La strisciolina di pizza bianca

L’apoteosi della generosità utilitaristica la si incontra al mercato rionale dov’è anche più spietata la concorrenza tra pizzicagnoli, fruttivendoli o fornai. “Signora, assaggi questo prosciutto di Norcia che cos’è!”, e via una fetta. “Senta quest’uva quant’è dolce!”, e via due chicchi. “Venga, venga, assaggi questa caciottina di pecora!”. “A tesoro, prova questo fico, maturo al punto giusto!”.

E che dire delle striscioline di pizza bianca regalati ai bambini quando il genitore si accinge a comprarne un bel po’, magari per farcirla con il prosciutto crudo e i fichi freschi? Da svizzera ancora oggi, dopo tanti anni, accolgo con infinita gratitudine e stupore tanta generosità, seppure tesa ad un fine ben preciso: quello di farti tornare e spendere ancora!

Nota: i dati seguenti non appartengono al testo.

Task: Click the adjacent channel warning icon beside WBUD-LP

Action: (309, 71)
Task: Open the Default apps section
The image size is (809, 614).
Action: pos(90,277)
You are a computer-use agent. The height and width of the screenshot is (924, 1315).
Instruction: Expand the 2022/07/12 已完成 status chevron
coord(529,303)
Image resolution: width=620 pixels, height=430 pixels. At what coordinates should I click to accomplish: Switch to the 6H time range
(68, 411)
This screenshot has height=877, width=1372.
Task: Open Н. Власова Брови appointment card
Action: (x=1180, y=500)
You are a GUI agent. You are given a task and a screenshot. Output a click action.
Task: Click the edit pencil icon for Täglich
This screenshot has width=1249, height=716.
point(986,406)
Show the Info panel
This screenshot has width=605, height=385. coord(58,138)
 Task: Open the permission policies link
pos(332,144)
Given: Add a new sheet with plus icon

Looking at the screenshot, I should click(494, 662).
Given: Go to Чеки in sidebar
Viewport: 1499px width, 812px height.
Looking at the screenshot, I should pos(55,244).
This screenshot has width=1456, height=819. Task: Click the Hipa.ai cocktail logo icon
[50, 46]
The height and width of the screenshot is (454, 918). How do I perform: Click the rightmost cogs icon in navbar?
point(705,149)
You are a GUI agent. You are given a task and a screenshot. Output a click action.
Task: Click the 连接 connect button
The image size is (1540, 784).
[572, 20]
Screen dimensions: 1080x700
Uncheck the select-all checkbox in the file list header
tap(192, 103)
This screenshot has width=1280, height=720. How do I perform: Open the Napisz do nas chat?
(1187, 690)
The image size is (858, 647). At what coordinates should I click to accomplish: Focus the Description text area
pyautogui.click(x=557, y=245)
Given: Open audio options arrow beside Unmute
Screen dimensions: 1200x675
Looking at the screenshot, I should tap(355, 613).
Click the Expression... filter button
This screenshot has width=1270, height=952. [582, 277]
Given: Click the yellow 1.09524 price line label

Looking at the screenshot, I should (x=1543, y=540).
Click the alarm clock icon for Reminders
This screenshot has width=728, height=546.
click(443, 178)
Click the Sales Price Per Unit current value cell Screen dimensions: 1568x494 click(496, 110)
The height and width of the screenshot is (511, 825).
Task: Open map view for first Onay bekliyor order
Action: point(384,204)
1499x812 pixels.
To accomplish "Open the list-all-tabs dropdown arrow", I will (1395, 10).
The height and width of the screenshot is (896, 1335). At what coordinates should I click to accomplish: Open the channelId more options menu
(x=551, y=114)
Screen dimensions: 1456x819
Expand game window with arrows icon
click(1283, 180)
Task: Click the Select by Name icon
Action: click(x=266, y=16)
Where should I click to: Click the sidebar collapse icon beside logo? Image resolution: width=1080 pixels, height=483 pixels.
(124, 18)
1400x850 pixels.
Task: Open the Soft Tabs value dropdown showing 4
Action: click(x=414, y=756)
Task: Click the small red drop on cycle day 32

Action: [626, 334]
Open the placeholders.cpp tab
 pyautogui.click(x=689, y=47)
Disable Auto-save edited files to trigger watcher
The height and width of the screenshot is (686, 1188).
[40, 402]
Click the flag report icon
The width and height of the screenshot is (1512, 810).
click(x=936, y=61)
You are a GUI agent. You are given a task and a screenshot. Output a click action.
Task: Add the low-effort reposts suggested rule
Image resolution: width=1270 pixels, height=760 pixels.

Contaminazioni al di là dalle Alpi?

A Zurigo, qualche settimana fa, i miei amici italo-svizzeri mi portano a conoscere una nuova gelateria italiana nell’ex-quartiere operaio. La gelateria propone una ventina di gusti tra creme e sorbetti, e sono indecisa fra tre, quattro opzioni. Di fronte alla mia titubanza la ragazza dietro al banco mi porge un cucchiaino con un assaggio di cioccolato fondente e un altro di mango. Già temo la reprimenda del principale: “Eh, ma se tutti facessero così, il gelato finirebbe in un attimo!”. Ma non succede nulla di tutto questo. Anzi, scopro pure che la panna sul gelato non si paga a parte.

Se negli anni a Zurigo e dintorni la cultura educativa relativa all’”extrawurst” è andata allentandosi, chissà che non sia grazie ai tanti stranieri che hanno saputo contaminare un popolo altrimenti votato all’omologazione? Insomma, chi s’accontenta gode, ma chi è accontentato gode ancor di più, ovviamente insieme chi lo accontenta.